→ Task to carry out
Across the whole listing, return each line exactly, with no images included.
Information given START
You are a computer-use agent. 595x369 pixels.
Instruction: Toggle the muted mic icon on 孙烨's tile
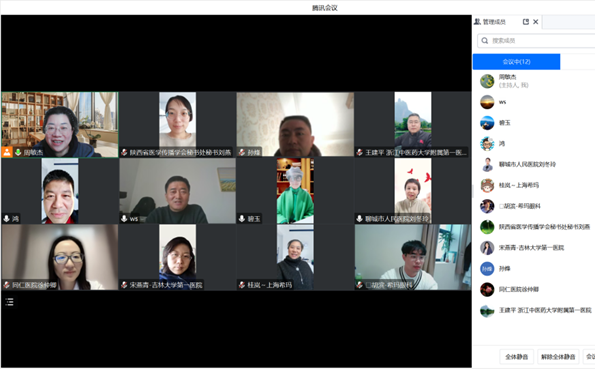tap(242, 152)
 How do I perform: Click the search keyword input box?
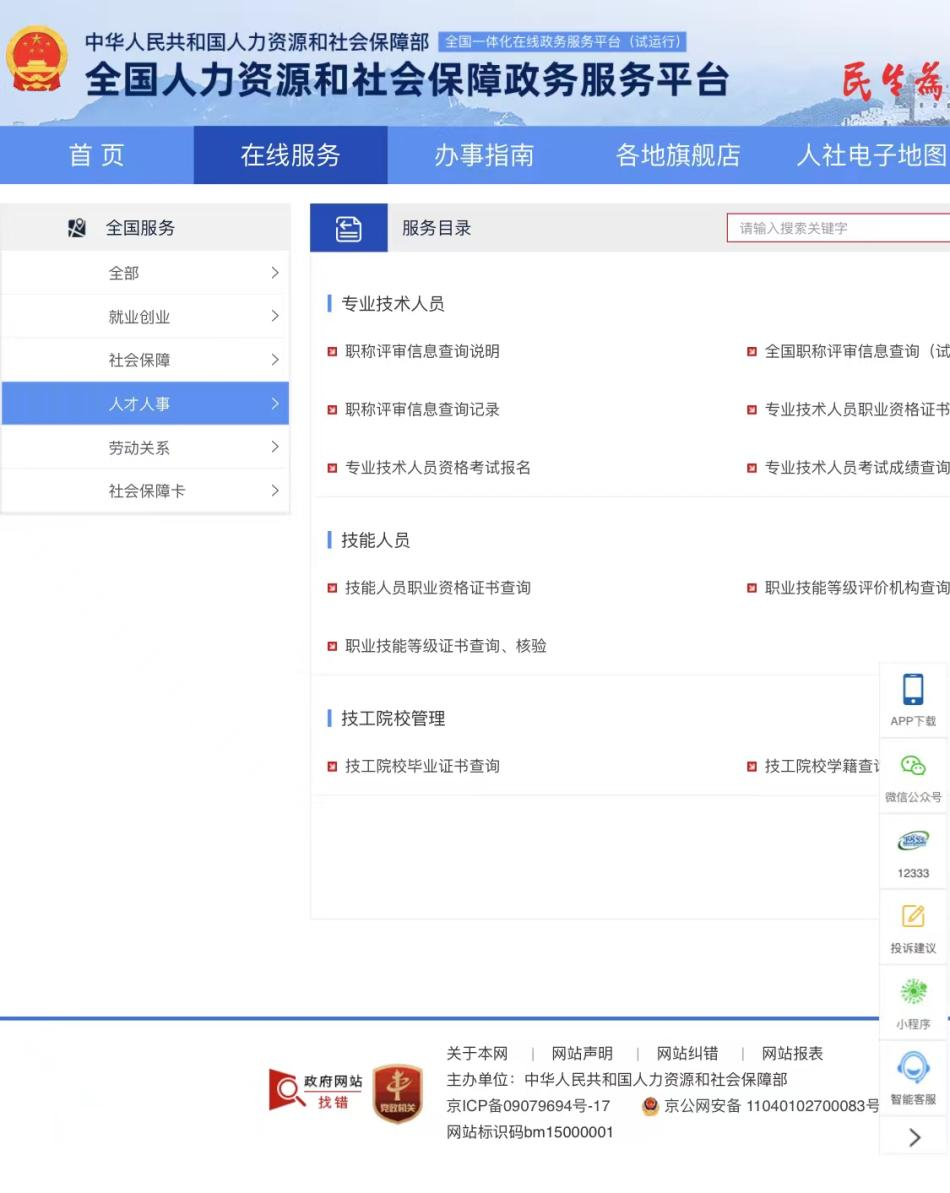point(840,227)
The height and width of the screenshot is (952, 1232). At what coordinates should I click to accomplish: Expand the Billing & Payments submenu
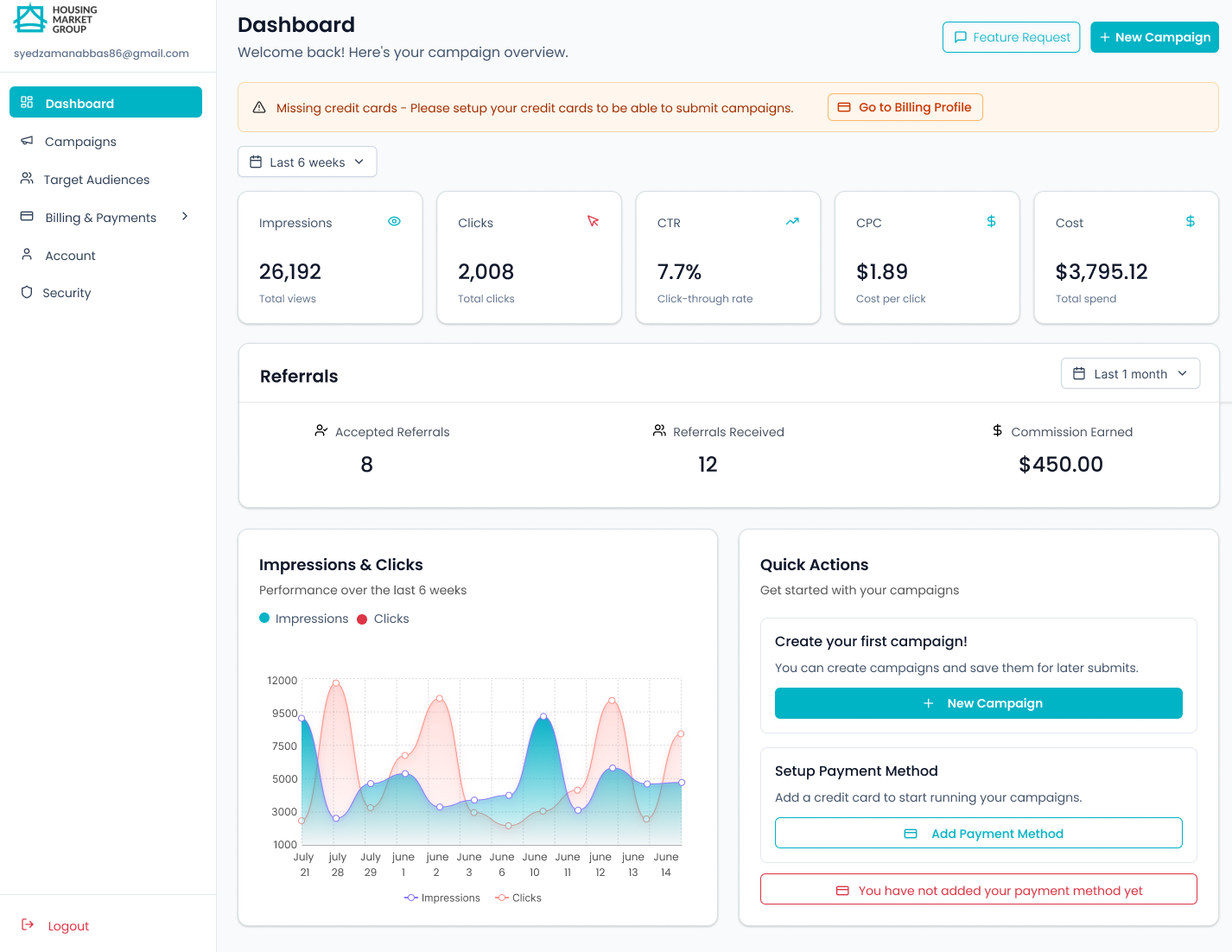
Information given END
→ Final answer
You are a computer-use agent. 595x369 pixels.
Instruction: Toggle the muted mic icon on 孙烨's tile
tap(242, 152)
 How do I perform: Click the search keyword input box?
point(840,227)
The height and width of the screenshot is (952, 1232). At what coordinates should I click to accomplish: Expand the Billing & Payments submenu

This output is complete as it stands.